> **Assigned task**:
Go through the listing below from the line containing "Australia (276, 634)" to its last line, retyping each line exactly and nothing else.

> **Information given**:
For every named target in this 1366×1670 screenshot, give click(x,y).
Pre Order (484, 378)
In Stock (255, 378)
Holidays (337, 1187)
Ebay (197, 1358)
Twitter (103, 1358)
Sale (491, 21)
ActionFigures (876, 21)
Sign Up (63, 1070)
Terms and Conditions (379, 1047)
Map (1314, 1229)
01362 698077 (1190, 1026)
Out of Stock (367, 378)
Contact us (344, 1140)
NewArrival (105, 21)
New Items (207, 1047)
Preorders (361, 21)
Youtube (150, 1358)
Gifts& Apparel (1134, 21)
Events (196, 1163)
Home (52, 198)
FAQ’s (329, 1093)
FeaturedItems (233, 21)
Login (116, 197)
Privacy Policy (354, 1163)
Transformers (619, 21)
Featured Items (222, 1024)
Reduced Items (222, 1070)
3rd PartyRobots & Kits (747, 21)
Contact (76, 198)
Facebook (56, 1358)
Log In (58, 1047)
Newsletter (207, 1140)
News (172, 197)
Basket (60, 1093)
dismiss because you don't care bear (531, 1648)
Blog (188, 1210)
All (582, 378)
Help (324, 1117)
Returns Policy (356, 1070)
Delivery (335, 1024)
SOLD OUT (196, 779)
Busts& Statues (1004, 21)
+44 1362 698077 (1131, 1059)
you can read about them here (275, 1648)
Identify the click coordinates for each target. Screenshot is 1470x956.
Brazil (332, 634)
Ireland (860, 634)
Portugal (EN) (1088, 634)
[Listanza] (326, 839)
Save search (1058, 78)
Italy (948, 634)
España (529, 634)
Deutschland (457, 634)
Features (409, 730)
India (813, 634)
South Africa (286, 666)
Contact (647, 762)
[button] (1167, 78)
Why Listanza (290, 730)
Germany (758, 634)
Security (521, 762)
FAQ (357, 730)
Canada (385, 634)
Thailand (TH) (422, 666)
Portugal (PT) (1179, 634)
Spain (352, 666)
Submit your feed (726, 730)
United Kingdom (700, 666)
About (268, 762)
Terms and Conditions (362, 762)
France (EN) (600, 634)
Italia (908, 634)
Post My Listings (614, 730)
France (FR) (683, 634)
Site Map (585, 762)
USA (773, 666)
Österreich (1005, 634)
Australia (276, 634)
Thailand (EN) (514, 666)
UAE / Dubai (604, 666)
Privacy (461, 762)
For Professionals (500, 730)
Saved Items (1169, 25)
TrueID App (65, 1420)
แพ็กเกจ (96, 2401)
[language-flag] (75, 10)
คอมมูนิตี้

> **Result for this task**:
Australia (276, 634)
Thailand (EN) (514, 666)
UAE / Dubai (604, 666)
Privacy (461, 762)
For Professionals (500, 730)
Saved Items (1169, 25)
TrueID App (65, 1420)
แพ็กเกจ (96, 2401)
[language-flag] (75, 10)
คอมมูนิตี้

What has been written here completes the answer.